Gue menutup telepon dengan kasar. Hari ini gue tidak ingin memikirkan apa-apa. Jantung gue berdetak lebih cepat dari biasanya. Gue yakin kalau gue sedang benar-benar marah dengan semua orang dan keadaan gue sekarang.

***

Pagi ini gue sangat yakin untuk tidak berangkat ke sekolah…ehm… dengan mata sebengkak ini. Gue bahkan tidak sadar dengan apa yang gue rasakan semalam sampai gue bisa benar-benar menangis seperti itu. Stefany berkali-kali menelepon gue sejak semalam.
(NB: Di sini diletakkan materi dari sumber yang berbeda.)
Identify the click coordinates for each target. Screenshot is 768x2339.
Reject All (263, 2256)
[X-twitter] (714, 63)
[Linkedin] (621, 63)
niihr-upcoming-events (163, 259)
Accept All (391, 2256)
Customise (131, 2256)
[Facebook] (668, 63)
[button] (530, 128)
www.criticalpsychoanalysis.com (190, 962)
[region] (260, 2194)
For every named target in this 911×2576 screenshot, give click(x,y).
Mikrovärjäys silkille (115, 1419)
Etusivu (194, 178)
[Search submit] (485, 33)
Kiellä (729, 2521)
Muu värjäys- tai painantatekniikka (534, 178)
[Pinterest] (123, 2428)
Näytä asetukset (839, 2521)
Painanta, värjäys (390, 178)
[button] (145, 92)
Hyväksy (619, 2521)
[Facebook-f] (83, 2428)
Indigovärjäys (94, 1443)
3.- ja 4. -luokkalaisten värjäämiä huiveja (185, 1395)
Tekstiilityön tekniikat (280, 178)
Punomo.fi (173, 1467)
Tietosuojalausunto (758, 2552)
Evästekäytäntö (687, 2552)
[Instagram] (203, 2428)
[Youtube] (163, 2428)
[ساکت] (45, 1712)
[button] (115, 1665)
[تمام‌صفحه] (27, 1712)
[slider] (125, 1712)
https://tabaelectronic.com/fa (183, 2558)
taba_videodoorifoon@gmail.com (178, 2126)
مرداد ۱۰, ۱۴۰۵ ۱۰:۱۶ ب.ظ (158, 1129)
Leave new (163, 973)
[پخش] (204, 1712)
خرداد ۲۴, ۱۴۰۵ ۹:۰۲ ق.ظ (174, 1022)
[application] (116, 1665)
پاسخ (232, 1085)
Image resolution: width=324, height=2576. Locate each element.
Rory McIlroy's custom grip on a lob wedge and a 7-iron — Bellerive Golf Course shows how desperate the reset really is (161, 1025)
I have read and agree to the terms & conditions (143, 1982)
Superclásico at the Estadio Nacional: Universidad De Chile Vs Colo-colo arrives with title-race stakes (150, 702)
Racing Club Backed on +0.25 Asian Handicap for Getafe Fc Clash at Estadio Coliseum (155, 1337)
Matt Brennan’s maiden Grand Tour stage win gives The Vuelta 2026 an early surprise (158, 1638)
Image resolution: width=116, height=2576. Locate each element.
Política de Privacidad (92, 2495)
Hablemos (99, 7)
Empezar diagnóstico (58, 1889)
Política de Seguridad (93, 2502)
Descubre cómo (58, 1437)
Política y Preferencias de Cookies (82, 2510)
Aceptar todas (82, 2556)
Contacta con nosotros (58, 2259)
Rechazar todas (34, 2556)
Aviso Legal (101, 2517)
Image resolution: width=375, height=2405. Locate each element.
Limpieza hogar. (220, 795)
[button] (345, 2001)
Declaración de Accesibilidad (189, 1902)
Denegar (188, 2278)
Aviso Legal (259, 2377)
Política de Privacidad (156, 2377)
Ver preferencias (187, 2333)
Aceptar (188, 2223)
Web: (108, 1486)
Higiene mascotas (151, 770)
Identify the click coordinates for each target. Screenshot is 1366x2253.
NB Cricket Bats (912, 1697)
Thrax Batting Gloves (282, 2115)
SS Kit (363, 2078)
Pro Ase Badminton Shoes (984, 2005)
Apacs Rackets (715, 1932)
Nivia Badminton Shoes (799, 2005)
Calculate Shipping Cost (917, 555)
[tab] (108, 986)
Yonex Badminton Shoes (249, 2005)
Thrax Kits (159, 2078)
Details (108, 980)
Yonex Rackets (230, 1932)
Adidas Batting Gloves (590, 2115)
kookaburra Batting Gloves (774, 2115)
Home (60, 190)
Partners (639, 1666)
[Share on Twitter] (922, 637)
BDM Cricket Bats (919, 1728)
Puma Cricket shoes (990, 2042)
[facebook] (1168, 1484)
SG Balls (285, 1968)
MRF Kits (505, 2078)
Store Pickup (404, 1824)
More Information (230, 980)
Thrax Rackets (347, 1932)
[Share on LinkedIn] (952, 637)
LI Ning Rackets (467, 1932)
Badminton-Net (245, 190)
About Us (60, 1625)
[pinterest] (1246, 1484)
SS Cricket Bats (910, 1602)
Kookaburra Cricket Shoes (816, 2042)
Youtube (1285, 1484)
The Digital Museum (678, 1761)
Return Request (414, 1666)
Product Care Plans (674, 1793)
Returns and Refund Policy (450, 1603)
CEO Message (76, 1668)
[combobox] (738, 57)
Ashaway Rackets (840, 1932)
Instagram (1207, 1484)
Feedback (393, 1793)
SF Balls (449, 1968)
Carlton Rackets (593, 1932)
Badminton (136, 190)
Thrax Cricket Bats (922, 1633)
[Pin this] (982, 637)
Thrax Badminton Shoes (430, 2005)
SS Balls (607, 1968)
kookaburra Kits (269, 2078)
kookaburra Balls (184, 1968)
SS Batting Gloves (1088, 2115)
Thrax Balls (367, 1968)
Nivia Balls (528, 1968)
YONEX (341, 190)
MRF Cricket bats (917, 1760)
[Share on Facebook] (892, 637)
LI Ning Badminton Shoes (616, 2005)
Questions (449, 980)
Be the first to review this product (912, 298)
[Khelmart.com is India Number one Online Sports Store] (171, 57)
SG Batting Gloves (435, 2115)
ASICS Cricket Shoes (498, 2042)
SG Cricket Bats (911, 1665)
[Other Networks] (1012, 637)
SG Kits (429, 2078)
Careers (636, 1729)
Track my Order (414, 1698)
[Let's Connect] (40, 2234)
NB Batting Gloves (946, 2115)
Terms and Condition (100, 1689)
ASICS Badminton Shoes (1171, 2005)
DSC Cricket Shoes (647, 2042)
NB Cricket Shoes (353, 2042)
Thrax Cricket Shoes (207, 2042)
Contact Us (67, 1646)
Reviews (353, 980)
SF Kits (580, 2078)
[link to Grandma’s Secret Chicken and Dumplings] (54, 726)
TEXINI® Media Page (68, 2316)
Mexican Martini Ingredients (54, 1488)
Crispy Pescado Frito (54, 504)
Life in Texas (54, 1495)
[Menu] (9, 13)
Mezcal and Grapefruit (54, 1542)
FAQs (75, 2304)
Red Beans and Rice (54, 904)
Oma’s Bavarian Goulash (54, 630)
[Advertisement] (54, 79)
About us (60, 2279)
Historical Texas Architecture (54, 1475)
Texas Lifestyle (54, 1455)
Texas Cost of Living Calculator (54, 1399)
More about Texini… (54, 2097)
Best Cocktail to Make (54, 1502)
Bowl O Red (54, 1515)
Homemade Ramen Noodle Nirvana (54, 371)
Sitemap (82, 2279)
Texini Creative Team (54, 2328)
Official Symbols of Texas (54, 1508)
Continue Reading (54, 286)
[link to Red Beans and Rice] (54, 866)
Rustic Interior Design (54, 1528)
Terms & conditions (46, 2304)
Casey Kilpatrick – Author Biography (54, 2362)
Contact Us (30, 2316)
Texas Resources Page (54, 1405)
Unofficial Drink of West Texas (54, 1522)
Gue tau dia pasti ingin meminta maaf. Tapi saat ini gue tidak ingin berbicara dan bertemu dengan siapapun. Tidak terkecuali papa gue. Gue heran, kenapa sih dia nggak pernah menyerah untuk membujuk gue agar menerima keinginannya. Gue benci Safira. Dia perempuan yang sudah membuat papa gue buta! Bahkan lupa dengan anaknya sendiri. Gue benci dengan kepura-puraan dia di depan papa. Padahal gue tau dia hanya ingin menguasai harta papa. Di bahkan pernah dengan seenaknya mengganti foto mama dengan foto dirinya di ruang kerja papa. Bagaimana mungkin gue bakal menerima dia sebagai pengganti mama?! Oh damn! I hate her so much. Dan sekarang, di pagi yang kelabu, ditempat yang begitu sunyi dan tenang gue hanya bisa menangis menatap batu nisan yang bertuliskan;

Happy arini

Binti

Jonathan

Lahir : 31 Mei 1985

Wafat : 30 April 2006

“Asha??” gue tersontak kaget saat seseorang menepuk pundak dan memanggil nama gue.

“Iboy..”

***

BUTTERFLY

Kelihatannya lucu.

Dia tepat berdiri di hadapanku dengan senyuman biusnya.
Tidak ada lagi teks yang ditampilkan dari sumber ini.